SET PROBLEM → Return, word for word, the part of the data that opens with its first line and closes with the line containing "Open the orange". Include both of those lines.

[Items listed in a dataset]
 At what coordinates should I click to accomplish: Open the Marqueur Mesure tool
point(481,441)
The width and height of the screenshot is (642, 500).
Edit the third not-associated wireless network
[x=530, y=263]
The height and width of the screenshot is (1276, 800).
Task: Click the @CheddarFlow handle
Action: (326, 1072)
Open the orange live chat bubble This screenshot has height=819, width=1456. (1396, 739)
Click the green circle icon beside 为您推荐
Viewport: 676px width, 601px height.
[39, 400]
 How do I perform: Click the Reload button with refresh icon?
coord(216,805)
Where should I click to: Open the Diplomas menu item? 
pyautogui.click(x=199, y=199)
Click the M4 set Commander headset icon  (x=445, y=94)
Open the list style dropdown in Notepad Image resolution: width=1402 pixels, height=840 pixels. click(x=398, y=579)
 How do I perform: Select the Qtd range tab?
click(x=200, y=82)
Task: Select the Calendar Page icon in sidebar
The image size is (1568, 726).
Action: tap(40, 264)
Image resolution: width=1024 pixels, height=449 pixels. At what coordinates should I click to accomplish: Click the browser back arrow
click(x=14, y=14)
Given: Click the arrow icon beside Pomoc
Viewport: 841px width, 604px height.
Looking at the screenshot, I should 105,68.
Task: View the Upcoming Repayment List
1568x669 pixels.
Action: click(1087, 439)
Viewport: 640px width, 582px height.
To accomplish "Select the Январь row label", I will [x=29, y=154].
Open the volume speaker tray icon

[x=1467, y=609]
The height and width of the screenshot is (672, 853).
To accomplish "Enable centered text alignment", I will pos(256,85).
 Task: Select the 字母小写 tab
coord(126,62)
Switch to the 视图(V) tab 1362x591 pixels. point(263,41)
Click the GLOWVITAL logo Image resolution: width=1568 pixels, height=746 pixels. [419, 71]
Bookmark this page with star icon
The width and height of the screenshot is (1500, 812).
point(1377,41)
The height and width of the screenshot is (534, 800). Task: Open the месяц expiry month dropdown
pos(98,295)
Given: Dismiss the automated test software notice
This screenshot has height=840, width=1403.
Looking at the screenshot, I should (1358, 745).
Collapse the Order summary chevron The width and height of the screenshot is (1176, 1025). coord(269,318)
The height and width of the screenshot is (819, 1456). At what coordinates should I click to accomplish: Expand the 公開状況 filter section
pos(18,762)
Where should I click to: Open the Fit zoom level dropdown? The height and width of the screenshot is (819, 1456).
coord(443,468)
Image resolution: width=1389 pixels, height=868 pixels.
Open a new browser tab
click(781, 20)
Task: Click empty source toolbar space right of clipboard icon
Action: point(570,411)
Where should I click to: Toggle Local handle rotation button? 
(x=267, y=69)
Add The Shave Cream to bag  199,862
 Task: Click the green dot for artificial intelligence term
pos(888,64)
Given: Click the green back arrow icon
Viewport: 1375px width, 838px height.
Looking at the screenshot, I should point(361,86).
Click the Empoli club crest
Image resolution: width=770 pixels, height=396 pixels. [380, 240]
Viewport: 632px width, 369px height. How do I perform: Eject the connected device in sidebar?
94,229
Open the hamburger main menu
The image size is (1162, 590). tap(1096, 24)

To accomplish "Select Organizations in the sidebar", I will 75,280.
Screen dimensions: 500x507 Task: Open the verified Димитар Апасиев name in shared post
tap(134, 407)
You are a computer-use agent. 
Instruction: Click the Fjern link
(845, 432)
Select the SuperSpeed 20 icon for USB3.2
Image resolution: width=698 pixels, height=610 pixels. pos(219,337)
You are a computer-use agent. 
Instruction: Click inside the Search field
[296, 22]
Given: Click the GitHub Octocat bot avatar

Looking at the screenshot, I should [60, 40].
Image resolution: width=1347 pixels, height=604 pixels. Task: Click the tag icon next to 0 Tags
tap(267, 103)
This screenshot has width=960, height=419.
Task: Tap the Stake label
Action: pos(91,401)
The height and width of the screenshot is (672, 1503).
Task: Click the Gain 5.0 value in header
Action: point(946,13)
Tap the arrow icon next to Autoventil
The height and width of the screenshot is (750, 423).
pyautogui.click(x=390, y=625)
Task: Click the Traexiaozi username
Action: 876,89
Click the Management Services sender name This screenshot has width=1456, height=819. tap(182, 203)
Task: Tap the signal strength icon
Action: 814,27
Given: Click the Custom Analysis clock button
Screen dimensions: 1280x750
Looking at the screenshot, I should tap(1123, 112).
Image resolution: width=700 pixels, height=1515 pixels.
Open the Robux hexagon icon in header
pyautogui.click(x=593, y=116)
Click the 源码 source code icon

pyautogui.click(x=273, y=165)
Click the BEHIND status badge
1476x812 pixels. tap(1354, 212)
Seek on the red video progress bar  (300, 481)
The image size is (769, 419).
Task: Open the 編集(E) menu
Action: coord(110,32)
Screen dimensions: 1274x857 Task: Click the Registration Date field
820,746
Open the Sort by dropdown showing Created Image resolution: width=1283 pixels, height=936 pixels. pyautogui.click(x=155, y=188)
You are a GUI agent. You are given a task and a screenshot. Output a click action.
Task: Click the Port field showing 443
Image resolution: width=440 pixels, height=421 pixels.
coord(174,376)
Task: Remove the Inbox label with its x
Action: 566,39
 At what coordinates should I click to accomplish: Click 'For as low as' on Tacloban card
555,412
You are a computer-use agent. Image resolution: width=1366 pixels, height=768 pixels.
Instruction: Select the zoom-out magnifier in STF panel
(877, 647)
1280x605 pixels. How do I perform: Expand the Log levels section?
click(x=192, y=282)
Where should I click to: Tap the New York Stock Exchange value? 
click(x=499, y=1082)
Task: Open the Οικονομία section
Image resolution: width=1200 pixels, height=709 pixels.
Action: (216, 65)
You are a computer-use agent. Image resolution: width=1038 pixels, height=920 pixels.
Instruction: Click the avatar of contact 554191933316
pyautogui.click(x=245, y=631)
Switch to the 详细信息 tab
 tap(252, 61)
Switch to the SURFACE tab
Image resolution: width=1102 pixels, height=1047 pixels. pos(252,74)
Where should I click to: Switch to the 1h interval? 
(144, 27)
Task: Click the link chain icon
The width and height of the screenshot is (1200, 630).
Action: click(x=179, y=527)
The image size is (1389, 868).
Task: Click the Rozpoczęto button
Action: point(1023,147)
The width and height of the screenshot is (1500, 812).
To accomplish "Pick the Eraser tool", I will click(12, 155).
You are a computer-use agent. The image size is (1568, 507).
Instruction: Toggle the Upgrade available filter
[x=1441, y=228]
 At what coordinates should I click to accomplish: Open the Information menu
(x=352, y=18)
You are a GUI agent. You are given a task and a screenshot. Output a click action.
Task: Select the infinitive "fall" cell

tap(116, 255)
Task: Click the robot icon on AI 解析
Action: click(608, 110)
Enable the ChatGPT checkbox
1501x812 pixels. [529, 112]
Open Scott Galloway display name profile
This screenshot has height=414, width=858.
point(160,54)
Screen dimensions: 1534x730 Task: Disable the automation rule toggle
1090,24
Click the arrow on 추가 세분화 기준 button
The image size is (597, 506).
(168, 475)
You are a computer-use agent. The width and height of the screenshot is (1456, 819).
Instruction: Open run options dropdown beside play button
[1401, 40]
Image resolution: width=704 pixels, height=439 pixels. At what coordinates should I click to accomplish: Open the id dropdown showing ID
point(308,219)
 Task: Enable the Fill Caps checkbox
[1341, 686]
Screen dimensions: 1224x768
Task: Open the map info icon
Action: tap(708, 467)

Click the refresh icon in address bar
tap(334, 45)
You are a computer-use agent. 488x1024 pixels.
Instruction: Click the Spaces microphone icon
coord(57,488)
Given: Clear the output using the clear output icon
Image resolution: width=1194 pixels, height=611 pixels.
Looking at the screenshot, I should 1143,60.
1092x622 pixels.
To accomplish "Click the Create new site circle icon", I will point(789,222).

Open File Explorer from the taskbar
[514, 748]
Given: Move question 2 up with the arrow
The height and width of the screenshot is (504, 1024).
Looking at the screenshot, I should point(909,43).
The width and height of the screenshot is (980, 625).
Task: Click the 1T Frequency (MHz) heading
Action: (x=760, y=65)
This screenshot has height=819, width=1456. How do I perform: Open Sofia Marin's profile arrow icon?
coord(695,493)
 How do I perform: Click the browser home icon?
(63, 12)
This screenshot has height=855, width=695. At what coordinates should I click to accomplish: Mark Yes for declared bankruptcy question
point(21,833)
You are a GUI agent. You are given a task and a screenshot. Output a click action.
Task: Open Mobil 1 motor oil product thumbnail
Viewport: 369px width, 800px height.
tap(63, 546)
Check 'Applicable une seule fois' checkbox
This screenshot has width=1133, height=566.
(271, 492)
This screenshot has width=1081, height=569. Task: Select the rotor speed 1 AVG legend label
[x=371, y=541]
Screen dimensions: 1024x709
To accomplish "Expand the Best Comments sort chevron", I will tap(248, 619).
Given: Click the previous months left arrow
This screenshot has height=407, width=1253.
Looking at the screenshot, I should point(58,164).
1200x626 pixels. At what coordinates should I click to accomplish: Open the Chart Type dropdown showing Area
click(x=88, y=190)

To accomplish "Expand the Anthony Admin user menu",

EXERCISE OUTPUT →
 At what coordinates should I click to accomplish: Open the Marqueur Mesure tool
point(481,441)
The width and height of the screenshot is (642, 500).
Edit the third not-associated wireless network
[x=530, y=263]
The height and width of the screenshot is (1276, 800).
Task: Click the @CheddarFlow handle
Action: (326, 1072)
Open the orange live chat bubble This screenshot has height=819, width=1456. (1396, 739)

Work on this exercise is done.